Thursday, August 03, 2006

Katie Holmes/Ratatat/Jpod

Katie Holmes



Katie Holmes: Dawsons Creek geek magnet and missus to Christian Scientology pygmy Tom Cruise, with child in tow and numerous bad films under her tiny waisted belt it’s hard to find reason to like Miss Holmes these days. That would be the case, however she starred in the brilliant 'Pieces of April’ for which I applaud her. It’s an incredibly simple yet wonderfully constructed slice of suburban life and will always have fond memories for me as it’s where I first heard Magnetic Fields music. It’s hard to explain how good the film is, especially when it’s central premise is about cooking a turkey, but Katie shines in it and it’s also to be noted that it was the first time she was cast outside her homely (pun unintentional) persona.


Ratatat



Ratatat is a collaboration between lead guitarist Mike Stroud and bedroom producer Evan Mast, and the new album "Classics" is scheduled to hit stores on August 22nd In the run up to this they will be releasing a series of limited edition 12” singles as well which will no doubt become future must haves.
The music is instrumental and moves across like a creeping shadow of joy, stimulating yet calming without being mainstream. Like a car crash between Zero 7 and the warp label.

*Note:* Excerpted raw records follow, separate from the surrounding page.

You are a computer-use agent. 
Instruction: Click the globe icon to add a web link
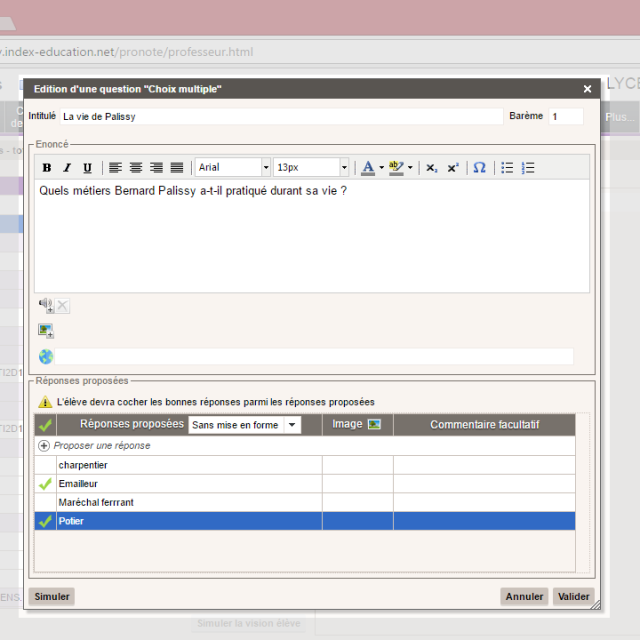[x=46, y=356]
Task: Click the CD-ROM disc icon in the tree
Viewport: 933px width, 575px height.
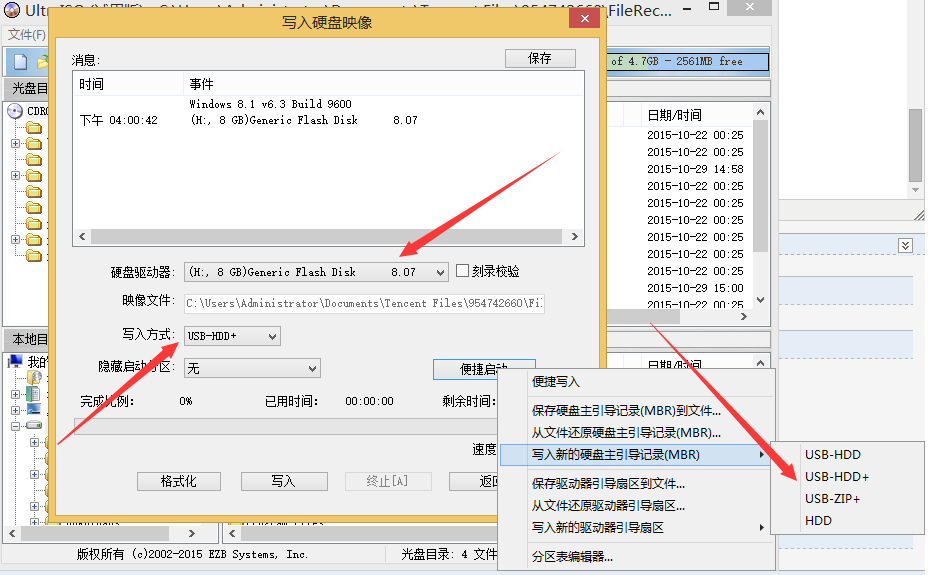Action: tap(14, 111)
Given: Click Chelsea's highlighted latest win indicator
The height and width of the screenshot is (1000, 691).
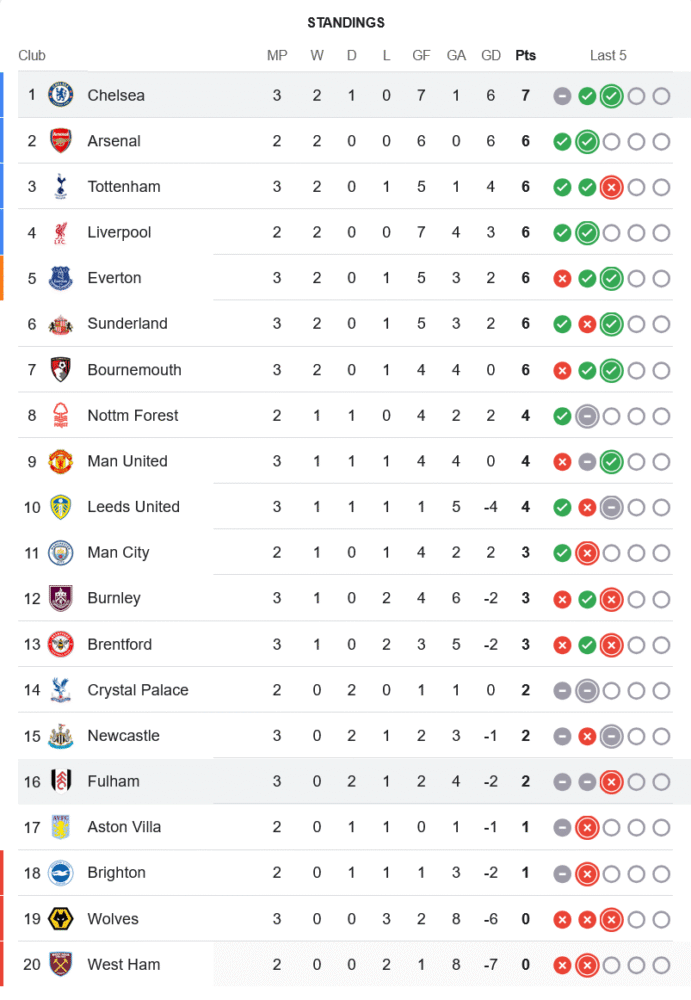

Get more music on their website here

MP3: Ratatat - Loud Pipes


Douglas Coupland - Jpod



Douglas Coupland, the man who gave us generation X, brings us a fusion of J-pop and the Ipod in this his follow up to novel to microserfs. The younger siblings of Generation X now work in an electronic arts sweatshop producing mindlessly trival computer games whilst soul searching amongst the jargonistic world created by their mircoserf pioneer forefathers. It portrays today’s Google culture, whereby shopping on Ebay and trawling the net for ever more meaningless titbits becomes the only form of escapism from the daily grind.
The plot itself is broken down into smaller bite size plots that are as tantalising incongruous as making a random Google search, the characters are cartoon like but absorbing in their hyper-banality, and this type of writing , this insight into the consumer culture we strive for but don’t really want is where Coupland excels.